Il est possible que la créativité et la conflictivité des nombreuses et diverses individualités et groupes ne soient pas assez fortes et décidées pour maintenir une intensité semblable dans la lutte de façon quotidienne, mais il existe toujours la possibilité que de nouveaux projets surgissent des récentes rencontres dans les immeubles occupés, des actions de rue, etc. Cependant, si les soutiens de Nikos Romanos, et les anarchistes en particulier, souhaitent réfléchir à propos des détails de ce qu’il s’est passé lors des deux derniers jours de la grève, alors peut-être qu’ils et elles seront prêt-e-s à pratiquer cette solidarité, tellement nécessaire avec les prisonnier-e-s, contre l’ouverture des prisons de haute sécurité de Domokos, ainsi que contre le durcissement des conditions d’enfermement en général. Vu que sa requête initiale a été rejetée de façon répétée et vindicative, ils ont fait du chantage à notre compagnon pour qu’il accepte le bracelet électronique comme option pour obtenir, à un moment, les sorties d’étude, comme « dernier recours » qui devenait toujours plus contraint à mesure que sa santé se dégradait. De fait, celui-ci a accepté de mettre un terme à sa grève de la faim seulement après que le parlement grec ait voté de façon quasi unanime (exceptés deux parlementaires du principal parti du gouvernement, selon le registre officiel, et alors que les parlementaires nazis étaient présent au moment du vote) en faveur de l’amendement proposé par le ministère de la justice. Cet amendement se réfère aux prisonnier-e-s convaincu-e-s (condamné-e-s par un tribunal) et mis-es en cause (en attente de jugement) ayant le droit d’étudier dans un établissement d’éducation supérieur de la même région que l’institution carcérale dans laquelle ils ou elles sont enfermé-e-s, mais à qui il a été refusé les sorties d’étude pour pouvoir assister aux cours de façon régulière.

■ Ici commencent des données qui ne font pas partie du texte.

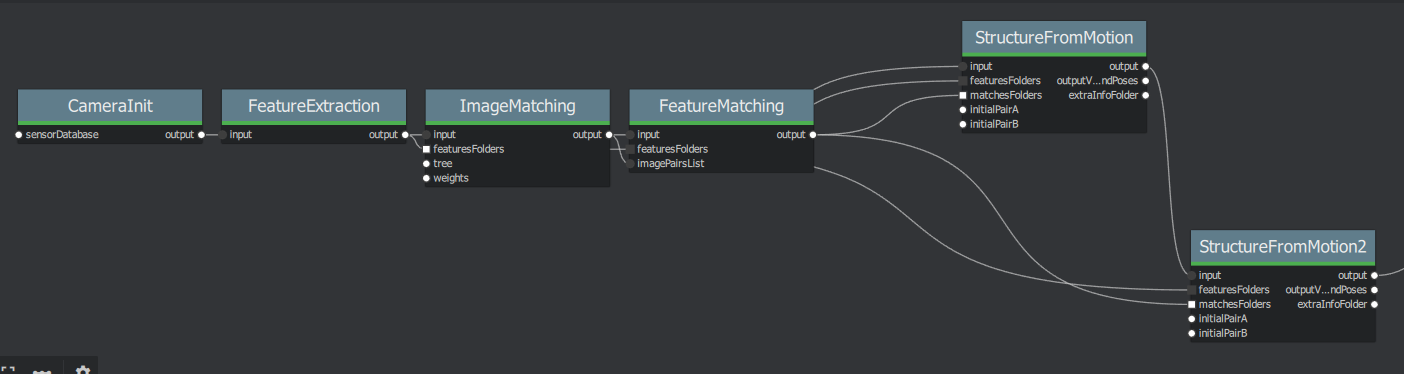Select the StructureFromMotion node title

tap(1054, 38)
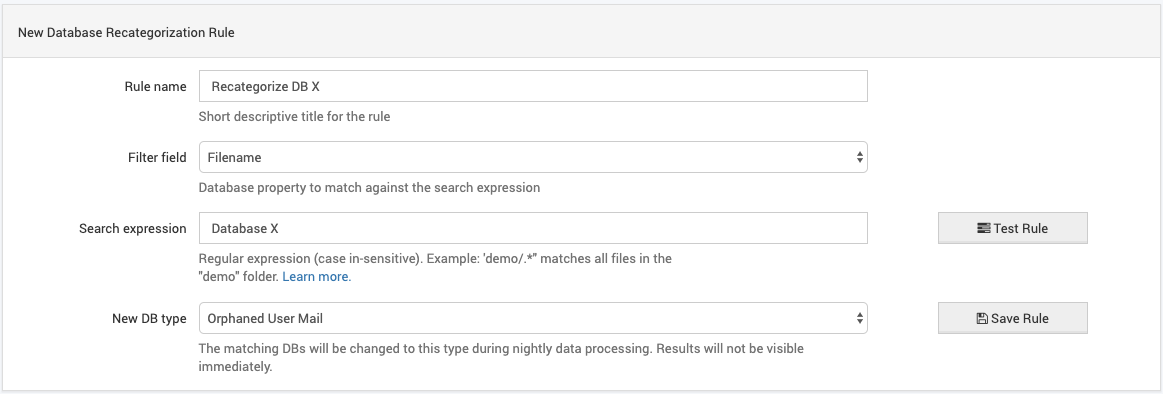Click the 'Short descriptive title' help text
This screenshot has height=394, width=1163.
(294, 116)
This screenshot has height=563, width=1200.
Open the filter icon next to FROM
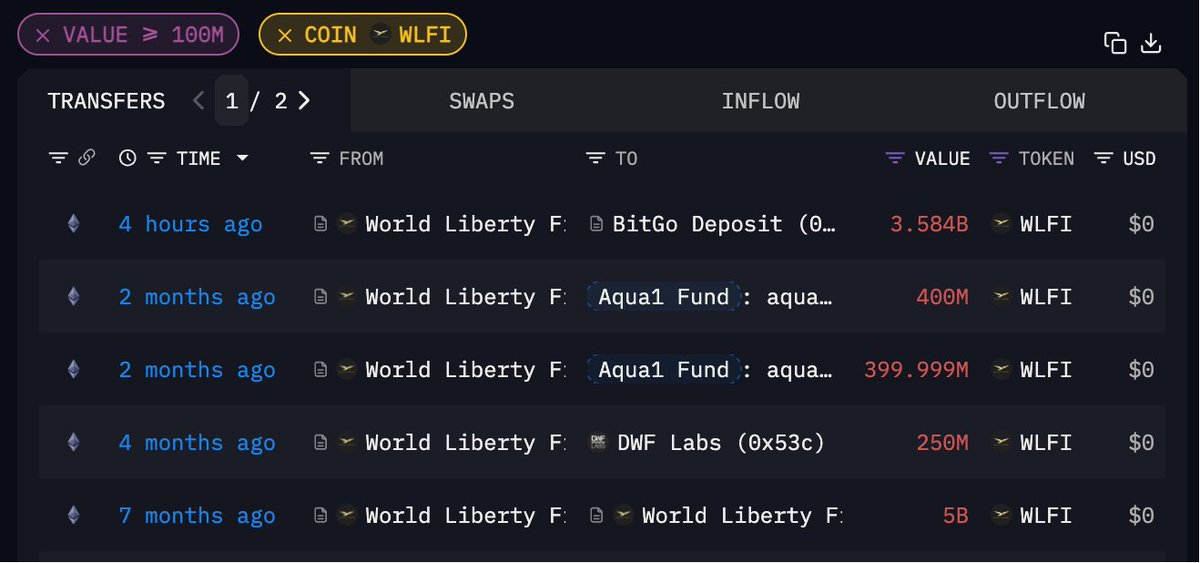point(320,158)
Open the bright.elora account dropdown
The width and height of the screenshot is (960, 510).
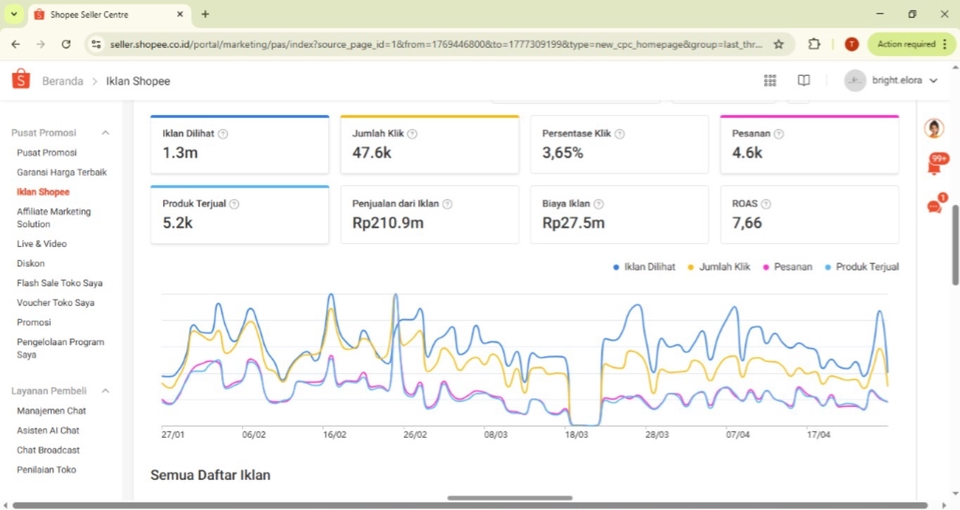pos(891,80)
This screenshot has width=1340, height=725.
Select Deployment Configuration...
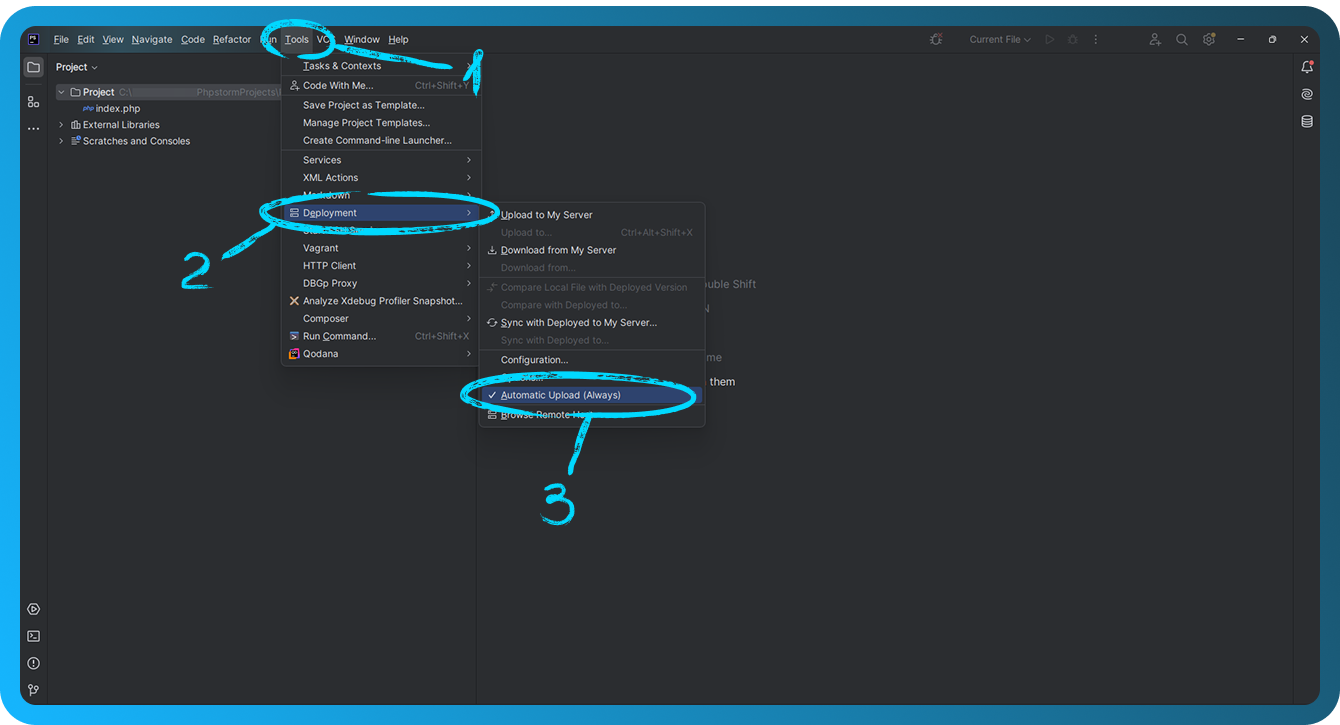tap(534, 359)
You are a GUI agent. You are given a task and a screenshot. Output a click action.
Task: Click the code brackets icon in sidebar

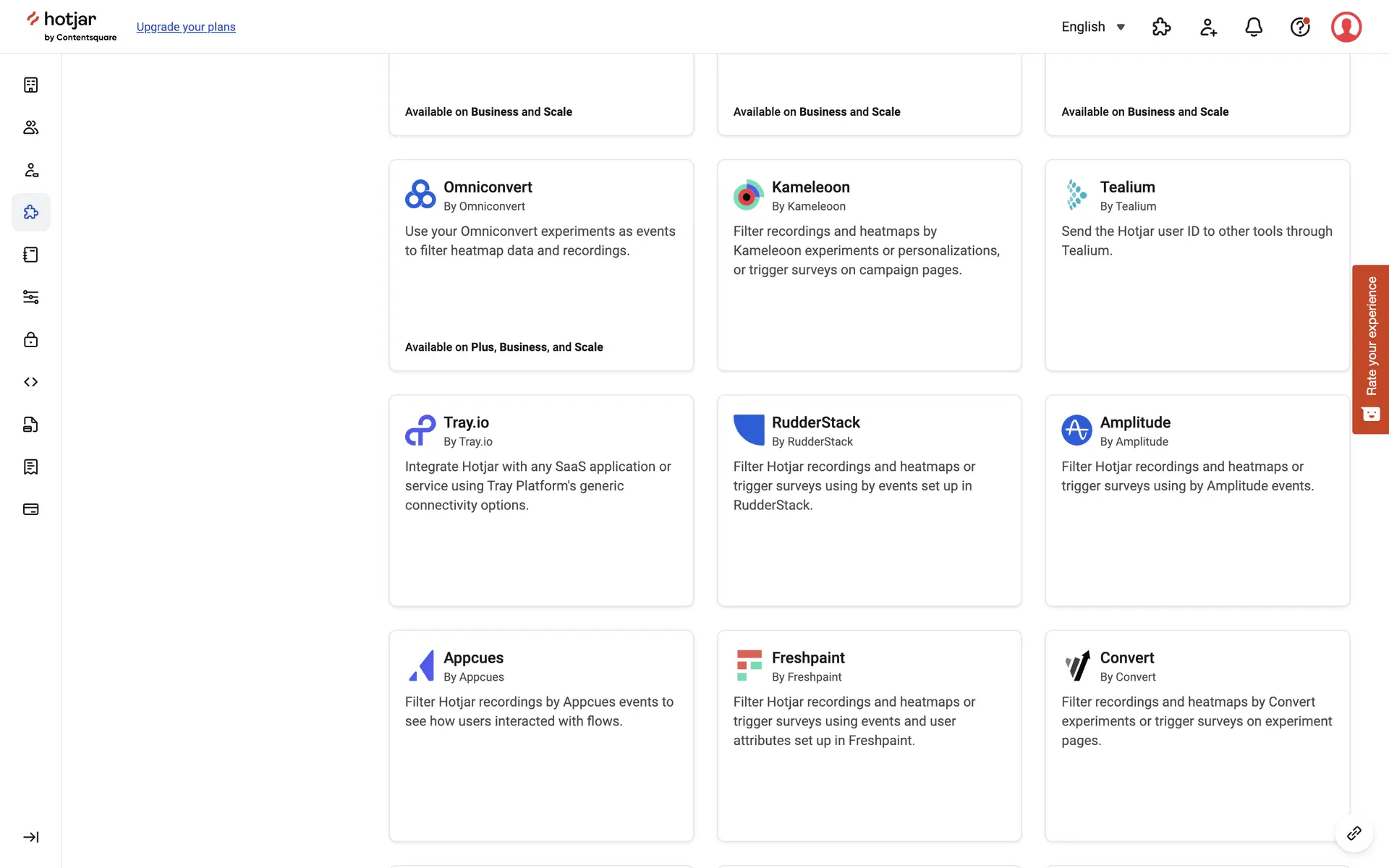click(30, 382)
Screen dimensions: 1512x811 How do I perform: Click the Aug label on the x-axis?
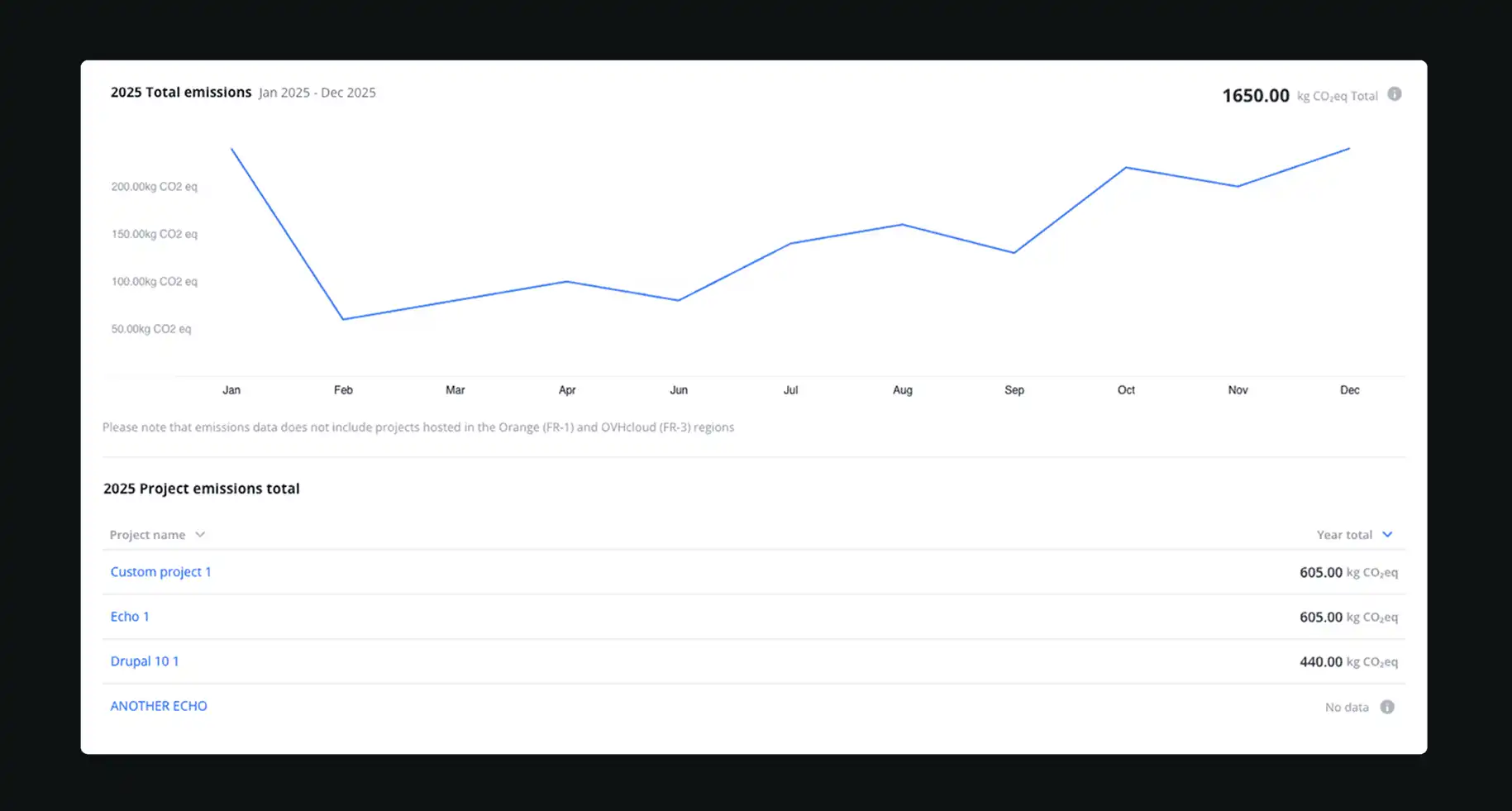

Il y est dit que ces prisonnier-e-s doivent assister de façon satisfaisante à au moins un tiers des cours et des sessions de laboratoire d’un semestre d’une année académique en suivant des cours par correspondance, et c’est seulement alors qu’on leur permettra d’accéder aux sorties d’étude, avec utilisation de bracelet électronique pour assister physiquement aux classes. Le ministre de la justice a inscrit la clause du bracelet électronique au dernier moment, en s’assurant d’ajouter que le conseil administratif (carcéral) pourrait toujours refuser ces demandes de sortie d’un-e détenu-e s’il présente une « justification spéciale » (nous supposons que cela s’applique aussi si le ou la prisonnier-e a effectivement suivi les cours à distances nécessaires depuis l’intérieur de la prison, et même s’il ou elle a accepté de porter le bracelet électronique à l’extérieur). Cet amendement législatif s’applique pour tou-te-s les prisonnier-e-s condamné-e-s et, en attente de jugement, à celles et ceux privé-e-s de sorties d’étude (il ne s’agit donc pas seulement du cas de Nikos Romanos). Cette fois, presque tous les partis politiques tiraient un bénéfice électoral en faisant la promotion de plus de mesures répressives contre les prisonnier-e-s, en plus de ne pas perdre l’occasion de démontrer leur profil démocratique et humanitaire.

Nikos a mis fin à sa grève de la faim après 31 jours, mais il continue d’asphyxier pour quelques bouchées de liberté. Au vu du résultat, et sachant que sa revendication n’a toujours pas été satisfaite, nous exigeons ce qui devrait lui être concédé immédiatement : des sorties d’étude hors de prison. Au lieu de ce sentiment de « victoire » qui s’est répandu, il nous semble que rien n’a été gagné, mise à part la valeur de vie du compagnon et la prise de conscience que nous devrions répondre à tous les chantages des larbins de l’État non pas dans un futur distant mais dès maintenant, en intensifiant toutes les formes de lutte contre la société carcérale. Nous nous positionnons fermement aux côtés des prisonnier-e-s en lutte et contre l’application de l’usage des téléconférences et des bracelets électroniques, qui ne sont que des moyens de plus d’isoler les prisonnier-e-s de l’État/Capital. Maintenant plus que jamais, la solidarité avec les prisonnier-e-s doit passer à l’offensive par tous les moyens nécessaires.